If you'd like to train LLaVA, this guide will help you get started using the LLaMA Factory framework.

Install LLaMA Factory:

conda activate AlignBot
git clone --depth 1 https://github.com/hiyouga/LLaMA-Factory.git
cd LLaMA-Factory
pip install -e ".[torch,metrics]"

Use pip install --no-deps -e . to resolve package conflicts.

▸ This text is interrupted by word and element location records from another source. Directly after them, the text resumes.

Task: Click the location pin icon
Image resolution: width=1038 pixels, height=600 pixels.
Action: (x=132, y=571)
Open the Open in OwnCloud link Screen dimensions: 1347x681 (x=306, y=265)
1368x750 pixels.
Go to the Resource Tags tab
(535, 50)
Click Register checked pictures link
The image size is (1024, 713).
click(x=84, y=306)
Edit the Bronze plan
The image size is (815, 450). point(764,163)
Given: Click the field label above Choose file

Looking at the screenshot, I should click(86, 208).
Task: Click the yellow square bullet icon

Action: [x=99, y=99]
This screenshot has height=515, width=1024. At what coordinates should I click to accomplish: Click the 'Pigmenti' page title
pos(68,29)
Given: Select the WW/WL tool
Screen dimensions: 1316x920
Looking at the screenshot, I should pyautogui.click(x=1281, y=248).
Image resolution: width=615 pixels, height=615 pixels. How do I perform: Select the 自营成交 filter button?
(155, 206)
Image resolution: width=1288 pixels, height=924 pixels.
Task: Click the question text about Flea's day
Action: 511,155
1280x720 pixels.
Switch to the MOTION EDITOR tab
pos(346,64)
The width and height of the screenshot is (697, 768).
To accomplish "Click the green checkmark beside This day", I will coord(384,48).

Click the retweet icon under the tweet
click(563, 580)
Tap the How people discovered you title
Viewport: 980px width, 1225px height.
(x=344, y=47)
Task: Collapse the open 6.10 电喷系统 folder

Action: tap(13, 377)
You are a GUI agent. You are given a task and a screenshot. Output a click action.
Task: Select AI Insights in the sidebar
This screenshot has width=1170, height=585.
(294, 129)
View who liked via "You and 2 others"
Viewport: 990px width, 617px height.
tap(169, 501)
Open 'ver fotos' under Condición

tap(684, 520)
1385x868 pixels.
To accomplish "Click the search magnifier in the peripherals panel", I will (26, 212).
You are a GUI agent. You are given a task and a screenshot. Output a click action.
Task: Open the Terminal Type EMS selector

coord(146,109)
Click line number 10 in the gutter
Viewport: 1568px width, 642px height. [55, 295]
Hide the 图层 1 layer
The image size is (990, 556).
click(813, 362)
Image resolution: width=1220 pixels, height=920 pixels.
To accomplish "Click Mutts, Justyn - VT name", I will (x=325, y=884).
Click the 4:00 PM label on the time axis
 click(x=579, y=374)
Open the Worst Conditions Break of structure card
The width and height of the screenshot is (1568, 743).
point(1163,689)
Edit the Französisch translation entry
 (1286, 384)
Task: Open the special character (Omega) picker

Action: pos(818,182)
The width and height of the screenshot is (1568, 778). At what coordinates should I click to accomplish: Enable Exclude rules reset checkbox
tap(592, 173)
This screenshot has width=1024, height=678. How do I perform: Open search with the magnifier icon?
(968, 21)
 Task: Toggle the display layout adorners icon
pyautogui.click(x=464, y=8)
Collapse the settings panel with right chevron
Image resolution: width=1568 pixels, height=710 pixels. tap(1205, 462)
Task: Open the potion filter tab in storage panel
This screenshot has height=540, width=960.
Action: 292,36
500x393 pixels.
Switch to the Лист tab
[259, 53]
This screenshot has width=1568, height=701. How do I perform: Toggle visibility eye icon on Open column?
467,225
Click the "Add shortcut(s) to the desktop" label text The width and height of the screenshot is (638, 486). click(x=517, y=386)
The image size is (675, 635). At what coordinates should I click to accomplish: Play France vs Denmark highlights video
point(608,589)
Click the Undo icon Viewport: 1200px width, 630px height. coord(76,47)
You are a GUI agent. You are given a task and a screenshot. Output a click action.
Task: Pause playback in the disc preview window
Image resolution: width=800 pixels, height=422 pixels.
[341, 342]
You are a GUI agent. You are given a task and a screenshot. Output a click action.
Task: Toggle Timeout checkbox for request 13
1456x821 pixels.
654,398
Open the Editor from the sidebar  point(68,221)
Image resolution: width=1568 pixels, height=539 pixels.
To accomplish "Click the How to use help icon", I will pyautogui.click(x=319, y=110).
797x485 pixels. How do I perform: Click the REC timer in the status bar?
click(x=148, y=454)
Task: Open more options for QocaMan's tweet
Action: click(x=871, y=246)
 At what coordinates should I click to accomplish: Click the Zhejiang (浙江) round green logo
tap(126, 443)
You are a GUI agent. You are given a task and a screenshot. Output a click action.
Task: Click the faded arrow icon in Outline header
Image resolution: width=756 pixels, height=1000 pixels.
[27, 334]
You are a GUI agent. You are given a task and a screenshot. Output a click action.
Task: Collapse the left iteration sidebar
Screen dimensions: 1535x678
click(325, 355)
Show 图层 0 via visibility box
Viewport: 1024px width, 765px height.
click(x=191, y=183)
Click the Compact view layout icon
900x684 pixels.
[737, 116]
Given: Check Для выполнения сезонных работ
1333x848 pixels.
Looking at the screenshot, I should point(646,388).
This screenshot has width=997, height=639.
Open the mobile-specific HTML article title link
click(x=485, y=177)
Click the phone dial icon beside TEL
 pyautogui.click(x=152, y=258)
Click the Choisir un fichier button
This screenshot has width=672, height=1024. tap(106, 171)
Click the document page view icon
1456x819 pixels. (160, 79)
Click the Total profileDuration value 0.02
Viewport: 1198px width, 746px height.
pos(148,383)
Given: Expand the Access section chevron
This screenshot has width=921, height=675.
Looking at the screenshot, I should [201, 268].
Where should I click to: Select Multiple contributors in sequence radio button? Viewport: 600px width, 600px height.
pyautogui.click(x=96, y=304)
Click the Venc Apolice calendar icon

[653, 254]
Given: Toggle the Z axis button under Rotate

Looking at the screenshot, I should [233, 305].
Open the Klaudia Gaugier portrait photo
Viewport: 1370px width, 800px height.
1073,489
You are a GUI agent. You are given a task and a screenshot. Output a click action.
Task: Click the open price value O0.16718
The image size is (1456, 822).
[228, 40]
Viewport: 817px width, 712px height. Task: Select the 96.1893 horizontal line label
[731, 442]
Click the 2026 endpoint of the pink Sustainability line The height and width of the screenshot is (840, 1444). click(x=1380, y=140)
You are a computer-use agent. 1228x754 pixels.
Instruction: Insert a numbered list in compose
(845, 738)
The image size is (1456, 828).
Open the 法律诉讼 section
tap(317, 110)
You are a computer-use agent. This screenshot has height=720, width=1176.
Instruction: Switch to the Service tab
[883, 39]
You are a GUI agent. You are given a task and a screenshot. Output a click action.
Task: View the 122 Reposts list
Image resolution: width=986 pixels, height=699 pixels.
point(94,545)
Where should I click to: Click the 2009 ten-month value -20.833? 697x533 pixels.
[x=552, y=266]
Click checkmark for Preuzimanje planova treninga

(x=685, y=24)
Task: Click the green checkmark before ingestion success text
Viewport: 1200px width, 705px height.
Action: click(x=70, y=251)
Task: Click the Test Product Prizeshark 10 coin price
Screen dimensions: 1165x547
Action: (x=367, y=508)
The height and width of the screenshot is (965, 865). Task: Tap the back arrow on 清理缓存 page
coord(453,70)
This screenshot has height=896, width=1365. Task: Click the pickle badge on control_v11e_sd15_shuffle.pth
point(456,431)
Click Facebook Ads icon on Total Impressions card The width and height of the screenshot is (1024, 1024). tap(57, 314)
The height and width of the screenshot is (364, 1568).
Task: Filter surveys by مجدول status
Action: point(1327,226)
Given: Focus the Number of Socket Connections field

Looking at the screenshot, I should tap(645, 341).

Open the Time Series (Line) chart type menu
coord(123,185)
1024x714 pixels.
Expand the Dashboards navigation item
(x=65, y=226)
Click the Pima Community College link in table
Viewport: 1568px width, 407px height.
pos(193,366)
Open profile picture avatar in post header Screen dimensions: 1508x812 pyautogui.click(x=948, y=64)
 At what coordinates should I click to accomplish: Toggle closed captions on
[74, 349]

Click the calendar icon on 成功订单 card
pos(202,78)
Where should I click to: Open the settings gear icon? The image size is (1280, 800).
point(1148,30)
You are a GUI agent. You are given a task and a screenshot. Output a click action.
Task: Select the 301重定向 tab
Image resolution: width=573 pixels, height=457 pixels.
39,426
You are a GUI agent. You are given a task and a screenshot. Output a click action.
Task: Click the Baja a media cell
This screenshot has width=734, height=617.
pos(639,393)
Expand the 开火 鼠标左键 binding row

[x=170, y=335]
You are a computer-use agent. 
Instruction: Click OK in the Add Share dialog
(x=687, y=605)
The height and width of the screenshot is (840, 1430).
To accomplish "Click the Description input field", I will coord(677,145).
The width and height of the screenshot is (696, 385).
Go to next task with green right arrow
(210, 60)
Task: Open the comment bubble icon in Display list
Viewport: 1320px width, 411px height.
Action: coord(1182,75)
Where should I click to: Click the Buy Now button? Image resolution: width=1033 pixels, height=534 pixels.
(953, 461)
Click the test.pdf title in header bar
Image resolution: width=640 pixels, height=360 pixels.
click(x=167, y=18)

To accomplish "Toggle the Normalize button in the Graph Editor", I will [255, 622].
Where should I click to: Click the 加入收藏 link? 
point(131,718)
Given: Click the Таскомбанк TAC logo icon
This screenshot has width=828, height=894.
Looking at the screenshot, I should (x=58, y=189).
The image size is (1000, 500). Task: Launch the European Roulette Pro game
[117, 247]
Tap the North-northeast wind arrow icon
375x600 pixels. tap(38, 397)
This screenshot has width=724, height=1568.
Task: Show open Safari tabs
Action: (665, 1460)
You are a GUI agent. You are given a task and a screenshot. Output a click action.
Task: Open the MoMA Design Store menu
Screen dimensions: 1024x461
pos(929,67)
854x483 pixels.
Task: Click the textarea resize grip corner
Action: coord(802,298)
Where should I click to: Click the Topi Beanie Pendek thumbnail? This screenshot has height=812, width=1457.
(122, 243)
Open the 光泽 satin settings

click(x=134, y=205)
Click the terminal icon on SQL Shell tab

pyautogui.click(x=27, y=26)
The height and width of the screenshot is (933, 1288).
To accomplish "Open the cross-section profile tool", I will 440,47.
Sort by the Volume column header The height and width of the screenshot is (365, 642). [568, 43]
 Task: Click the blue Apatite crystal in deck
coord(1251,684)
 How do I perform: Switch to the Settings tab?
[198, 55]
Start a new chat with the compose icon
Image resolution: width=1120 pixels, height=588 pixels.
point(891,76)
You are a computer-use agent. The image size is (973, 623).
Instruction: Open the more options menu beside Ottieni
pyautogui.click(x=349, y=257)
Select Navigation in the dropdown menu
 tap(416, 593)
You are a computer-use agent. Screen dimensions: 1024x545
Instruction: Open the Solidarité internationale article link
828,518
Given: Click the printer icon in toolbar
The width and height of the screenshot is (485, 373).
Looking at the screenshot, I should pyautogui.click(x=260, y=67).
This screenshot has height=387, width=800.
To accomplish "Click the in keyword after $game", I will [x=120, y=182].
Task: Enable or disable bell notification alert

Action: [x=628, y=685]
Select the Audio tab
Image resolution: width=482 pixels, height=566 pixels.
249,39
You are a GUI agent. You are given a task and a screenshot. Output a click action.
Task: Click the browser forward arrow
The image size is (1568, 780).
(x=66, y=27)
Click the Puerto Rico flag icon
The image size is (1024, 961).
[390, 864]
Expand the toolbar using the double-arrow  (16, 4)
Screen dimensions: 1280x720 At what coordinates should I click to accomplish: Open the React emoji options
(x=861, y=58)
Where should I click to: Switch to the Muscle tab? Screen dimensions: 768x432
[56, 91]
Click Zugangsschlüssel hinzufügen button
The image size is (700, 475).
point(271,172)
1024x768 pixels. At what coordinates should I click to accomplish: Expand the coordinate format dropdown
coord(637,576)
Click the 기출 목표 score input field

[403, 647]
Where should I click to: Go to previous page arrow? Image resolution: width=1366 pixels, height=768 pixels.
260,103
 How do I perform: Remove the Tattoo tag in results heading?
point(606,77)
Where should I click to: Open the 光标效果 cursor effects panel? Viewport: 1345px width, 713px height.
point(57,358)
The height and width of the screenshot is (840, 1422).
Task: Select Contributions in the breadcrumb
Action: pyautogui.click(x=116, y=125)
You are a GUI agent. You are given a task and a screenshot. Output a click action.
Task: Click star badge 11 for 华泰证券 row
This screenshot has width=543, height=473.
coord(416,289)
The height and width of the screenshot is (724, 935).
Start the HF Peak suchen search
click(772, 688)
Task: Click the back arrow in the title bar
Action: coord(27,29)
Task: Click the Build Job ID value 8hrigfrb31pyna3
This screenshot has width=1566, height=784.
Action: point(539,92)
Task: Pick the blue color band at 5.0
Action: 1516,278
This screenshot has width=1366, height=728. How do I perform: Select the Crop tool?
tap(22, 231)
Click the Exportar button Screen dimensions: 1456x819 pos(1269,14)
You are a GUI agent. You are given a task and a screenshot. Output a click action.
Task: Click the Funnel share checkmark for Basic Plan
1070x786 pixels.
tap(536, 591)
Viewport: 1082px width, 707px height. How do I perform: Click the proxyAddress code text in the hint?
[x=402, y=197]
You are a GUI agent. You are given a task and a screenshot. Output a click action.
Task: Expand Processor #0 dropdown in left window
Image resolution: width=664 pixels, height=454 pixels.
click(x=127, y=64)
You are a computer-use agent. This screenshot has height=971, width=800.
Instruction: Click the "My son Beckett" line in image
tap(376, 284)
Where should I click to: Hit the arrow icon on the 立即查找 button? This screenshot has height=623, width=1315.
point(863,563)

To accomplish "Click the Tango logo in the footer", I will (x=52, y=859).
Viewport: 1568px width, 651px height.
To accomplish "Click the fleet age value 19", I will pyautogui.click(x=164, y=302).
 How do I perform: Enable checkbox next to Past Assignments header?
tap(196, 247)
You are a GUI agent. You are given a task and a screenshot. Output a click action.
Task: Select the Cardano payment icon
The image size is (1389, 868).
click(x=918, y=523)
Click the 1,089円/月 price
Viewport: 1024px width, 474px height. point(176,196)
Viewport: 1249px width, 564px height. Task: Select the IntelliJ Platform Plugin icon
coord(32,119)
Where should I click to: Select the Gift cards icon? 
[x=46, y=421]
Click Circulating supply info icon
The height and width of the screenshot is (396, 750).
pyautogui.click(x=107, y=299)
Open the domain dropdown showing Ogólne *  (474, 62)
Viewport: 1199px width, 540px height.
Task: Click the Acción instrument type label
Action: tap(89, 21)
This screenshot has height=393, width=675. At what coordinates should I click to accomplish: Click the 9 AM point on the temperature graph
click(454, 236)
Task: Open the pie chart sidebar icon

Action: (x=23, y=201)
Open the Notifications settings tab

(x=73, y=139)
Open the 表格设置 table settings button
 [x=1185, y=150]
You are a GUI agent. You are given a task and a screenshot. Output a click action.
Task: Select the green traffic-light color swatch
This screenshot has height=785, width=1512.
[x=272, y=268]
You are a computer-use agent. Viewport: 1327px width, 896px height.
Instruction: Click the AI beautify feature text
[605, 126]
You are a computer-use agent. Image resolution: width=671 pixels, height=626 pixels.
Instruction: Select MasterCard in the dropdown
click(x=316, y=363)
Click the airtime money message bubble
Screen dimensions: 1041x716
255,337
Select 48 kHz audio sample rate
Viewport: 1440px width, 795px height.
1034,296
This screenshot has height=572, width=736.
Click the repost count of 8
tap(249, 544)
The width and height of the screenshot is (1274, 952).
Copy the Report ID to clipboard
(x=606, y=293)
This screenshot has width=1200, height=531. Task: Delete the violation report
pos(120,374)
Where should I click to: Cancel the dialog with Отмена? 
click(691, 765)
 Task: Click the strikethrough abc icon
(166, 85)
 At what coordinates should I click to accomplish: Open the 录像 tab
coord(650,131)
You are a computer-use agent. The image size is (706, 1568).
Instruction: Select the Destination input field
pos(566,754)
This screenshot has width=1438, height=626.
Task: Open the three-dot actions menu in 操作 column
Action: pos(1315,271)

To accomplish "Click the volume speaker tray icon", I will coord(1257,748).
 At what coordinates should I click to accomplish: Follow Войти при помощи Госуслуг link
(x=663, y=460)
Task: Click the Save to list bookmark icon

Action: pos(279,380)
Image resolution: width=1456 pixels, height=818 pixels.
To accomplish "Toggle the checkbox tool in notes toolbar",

Fine-Tuning with LLaMA Board GUI
```
llamafactory-cli webui
```
or also you can use the following 3 commands to run LoRA fine-tuning, inference and merging of the model:
```
llamafactory-cli train examples/train_lora/llama3_lora_sft.yaml
llamafactory-cli chat examples/inference/llama3_lora_sft.yaml
llamafactory-cli export examples/merge_lora/llama3_lora_sft.yaml
```
Models can be fine-tuned via gui and commands. There are detailed parameter adjustments in the gui, and the fine-tuned model will be saved in LLaMA-Factory/saves. Before training, need to store the entire content of the training dataset in LLaMA-Factory/data and add dataset description in dataset_info.json. How to fill in the dataset description can refer to config/dataset_info.json
Deploy with OpenAI-style API and vLLM by LLaMA Factory
```
API_PORT=8000 llamafactory-cli api /AlignBot/config/llavaapi_config.yaml
```
The original model path and the fine-tuned model path need to be filled in llavaapi_config.yaml.
For more details on training LLaVA using LLaMA Factory, please visit the official https://github.com/hiyouga/LLaMA-Factory/

🦾 Getting Started

Use the following commands to run model

main.py --mode llava --img use_url

--mode: Selects the execution mode.
- llava: Runs the model with reminder form LLaVA api.
- with_memory: Runs the model with memory.
- no_memory: Runs the model without memory.
--img: Specifies how to handle images.
- use_url: Upload or reference images via URL.
- use_base64: Base64-encoded images.

🏷️ License

This repository is released under the MIT license. See LICENSE for additional details.